The family name Begbie (orig. Baikbie, 1566. Baigbie, 1594) originates in south-east Scotland, where it is most common in the Edinburgh and East Lothian areas.

Begbie is derived from the Old Norse personal name and byname Baggi + Old Norse býr; 'settlement' or 'farm'. Whilst also appearing in Old Danish, Baggi was used to describe a 'bag', 'pack', 'bundle' or 'ram' (male sheep) in Old Norse. During the Middle Ages, Baggi was also used as a byname for a 'Norwegian, man from Norway.' The earliest documented usage is recorded in Norway during the 14th century (in Bohuslän, now Sweden).

In its  contemporary form, Bagge appears both as a given and family name in Denmark and the southern regions of Sweden and Norway. (Derivative forms of the name can also be found in Scandinavia. For example, the Danish patronymic form Baggesen, and equivalent Norwegian form Baggesson, meaning "Son of Bagge"). 'Bagge Baggesen', a 51 year old male, is noted in the Danish national census of 1850 as residing in Ålborg.

The place name refers to the small hamlet of Begbie, [55° 55'42.00"N 2°48'55.00"W],  east of Samuelston, near the market town of Haddington, East Lothian. (The same place name elements can be found in Baggeby, Stockholm county, Sweden, and also Bagby, North Yorkshire, England).
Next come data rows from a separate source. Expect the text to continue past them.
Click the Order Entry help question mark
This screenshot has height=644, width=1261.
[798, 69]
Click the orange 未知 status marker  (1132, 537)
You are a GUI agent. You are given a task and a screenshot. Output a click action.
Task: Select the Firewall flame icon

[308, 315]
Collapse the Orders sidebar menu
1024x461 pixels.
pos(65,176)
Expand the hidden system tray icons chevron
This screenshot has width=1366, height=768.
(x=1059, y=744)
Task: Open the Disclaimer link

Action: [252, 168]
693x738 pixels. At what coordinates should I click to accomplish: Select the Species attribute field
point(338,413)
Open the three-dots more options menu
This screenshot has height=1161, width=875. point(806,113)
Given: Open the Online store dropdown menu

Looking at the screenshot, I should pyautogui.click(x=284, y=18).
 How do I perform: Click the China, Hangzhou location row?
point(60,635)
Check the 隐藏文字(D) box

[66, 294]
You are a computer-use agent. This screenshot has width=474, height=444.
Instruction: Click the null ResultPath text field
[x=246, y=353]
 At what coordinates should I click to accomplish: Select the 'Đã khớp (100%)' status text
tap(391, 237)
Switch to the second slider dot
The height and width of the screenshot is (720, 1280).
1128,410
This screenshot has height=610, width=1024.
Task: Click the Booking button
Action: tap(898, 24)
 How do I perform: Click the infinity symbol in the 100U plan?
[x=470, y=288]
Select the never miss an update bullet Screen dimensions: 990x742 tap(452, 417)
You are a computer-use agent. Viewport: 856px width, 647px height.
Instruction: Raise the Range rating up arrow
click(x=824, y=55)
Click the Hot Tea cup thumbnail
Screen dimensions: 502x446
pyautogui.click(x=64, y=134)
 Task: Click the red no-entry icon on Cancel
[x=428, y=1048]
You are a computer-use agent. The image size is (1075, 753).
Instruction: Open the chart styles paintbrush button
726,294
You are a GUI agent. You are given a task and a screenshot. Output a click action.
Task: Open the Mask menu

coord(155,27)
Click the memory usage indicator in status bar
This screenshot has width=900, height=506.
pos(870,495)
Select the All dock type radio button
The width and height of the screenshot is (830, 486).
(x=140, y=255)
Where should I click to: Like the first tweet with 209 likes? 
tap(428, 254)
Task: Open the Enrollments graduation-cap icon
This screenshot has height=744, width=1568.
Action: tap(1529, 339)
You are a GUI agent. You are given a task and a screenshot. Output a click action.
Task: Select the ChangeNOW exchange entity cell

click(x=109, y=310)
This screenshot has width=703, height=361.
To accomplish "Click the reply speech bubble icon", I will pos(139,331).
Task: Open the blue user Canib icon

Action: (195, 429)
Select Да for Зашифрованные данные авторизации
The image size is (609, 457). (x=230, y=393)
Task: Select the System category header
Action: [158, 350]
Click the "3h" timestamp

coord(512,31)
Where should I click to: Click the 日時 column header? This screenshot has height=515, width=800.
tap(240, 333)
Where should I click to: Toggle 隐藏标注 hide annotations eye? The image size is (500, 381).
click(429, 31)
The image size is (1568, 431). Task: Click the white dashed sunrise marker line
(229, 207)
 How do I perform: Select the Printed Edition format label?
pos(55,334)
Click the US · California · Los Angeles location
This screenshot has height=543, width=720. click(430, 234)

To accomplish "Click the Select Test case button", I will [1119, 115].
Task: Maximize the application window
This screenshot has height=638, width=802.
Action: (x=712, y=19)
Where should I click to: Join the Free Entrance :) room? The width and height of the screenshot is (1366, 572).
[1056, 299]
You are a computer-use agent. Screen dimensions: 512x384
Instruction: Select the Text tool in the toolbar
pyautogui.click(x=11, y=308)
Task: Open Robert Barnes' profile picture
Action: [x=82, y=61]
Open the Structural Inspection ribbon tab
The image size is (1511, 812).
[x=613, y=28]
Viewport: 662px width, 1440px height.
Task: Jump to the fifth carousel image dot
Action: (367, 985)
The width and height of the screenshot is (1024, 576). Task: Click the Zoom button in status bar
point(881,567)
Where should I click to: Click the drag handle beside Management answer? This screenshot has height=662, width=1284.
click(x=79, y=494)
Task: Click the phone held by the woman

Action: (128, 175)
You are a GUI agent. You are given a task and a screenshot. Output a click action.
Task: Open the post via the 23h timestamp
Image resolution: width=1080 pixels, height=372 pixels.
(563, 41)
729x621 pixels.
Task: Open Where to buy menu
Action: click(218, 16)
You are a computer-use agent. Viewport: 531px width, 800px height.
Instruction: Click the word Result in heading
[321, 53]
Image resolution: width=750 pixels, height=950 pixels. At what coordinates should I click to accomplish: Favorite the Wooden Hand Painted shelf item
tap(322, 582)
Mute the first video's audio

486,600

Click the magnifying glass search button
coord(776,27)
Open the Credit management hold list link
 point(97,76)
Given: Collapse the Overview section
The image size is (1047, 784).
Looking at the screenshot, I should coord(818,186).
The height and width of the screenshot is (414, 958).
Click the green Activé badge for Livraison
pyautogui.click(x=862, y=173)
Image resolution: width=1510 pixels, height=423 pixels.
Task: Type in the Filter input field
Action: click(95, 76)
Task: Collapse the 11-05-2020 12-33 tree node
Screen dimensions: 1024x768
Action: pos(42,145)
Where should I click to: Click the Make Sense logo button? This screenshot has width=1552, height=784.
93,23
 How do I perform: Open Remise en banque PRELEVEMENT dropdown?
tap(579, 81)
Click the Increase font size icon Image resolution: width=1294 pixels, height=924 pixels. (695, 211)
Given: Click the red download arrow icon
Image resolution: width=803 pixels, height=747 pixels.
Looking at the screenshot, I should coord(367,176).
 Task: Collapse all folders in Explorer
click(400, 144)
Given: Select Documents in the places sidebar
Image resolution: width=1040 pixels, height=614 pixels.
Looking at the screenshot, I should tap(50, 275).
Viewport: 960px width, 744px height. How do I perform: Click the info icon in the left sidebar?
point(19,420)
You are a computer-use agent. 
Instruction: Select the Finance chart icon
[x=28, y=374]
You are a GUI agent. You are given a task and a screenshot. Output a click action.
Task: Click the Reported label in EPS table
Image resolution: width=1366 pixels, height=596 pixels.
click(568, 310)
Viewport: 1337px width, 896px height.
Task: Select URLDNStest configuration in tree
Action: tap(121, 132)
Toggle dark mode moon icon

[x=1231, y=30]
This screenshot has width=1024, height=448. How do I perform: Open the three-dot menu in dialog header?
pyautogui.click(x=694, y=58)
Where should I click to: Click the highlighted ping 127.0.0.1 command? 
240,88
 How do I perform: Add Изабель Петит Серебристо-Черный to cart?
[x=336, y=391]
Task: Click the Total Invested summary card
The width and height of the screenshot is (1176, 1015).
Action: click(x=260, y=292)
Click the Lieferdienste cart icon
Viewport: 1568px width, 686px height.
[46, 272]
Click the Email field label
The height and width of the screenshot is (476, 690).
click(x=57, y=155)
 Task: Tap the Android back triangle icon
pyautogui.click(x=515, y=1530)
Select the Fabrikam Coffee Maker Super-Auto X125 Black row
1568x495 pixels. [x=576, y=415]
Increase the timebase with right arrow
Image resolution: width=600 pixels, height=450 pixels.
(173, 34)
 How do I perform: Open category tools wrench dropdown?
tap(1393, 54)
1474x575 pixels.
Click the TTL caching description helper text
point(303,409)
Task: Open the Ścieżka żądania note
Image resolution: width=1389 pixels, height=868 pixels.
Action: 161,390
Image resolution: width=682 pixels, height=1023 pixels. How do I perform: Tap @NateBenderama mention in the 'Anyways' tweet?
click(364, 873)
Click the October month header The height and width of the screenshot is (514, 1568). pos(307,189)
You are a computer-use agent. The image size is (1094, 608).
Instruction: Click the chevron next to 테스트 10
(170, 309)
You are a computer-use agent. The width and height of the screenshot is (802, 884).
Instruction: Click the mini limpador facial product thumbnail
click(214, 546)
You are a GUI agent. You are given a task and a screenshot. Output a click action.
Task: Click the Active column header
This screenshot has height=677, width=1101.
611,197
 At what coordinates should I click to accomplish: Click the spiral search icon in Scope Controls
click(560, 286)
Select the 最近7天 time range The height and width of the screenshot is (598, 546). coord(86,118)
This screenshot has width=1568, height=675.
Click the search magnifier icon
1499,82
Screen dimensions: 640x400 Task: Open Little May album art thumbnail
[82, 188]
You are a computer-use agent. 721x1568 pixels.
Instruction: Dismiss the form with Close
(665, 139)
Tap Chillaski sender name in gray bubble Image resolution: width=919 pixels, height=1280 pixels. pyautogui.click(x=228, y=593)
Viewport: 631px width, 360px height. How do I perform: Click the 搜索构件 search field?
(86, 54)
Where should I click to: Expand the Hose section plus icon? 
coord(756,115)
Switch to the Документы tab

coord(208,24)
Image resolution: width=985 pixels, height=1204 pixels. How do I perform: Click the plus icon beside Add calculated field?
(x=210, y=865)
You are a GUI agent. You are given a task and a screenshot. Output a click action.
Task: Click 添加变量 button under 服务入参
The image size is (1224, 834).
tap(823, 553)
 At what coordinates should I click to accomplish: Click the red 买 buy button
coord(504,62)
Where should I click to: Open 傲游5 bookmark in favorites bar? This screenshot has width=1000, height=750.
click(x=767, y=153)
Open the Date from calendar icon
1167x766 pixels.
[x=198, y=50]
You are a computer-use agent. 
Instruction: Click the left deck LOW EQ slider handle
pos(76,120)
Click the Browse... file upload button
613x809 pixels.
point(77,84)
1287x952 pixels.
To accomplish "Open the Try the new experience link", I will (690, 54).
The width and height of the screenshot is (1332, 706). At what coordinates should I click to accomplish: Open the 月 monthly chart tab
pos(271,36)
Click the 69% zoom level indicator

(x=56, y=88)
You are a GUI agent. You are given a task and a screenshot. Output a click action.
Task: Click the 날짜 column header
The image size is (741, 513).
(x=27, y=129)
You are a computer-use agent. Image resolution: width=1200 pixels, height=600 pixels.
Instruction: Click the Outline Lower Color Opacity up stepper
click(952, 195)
The lands of Begbie (orig. Bagby) were gifted to the nunnery at Haddington by its founder, Queen Ada, wife of Henry, King of Scots, and mother to Malcolm IV and William I, upon her death in 1178. Begbie is one of a number of settlements in East Lothian whose place name elements are Scandinavian in origin. Others include Humbie and Blegbie.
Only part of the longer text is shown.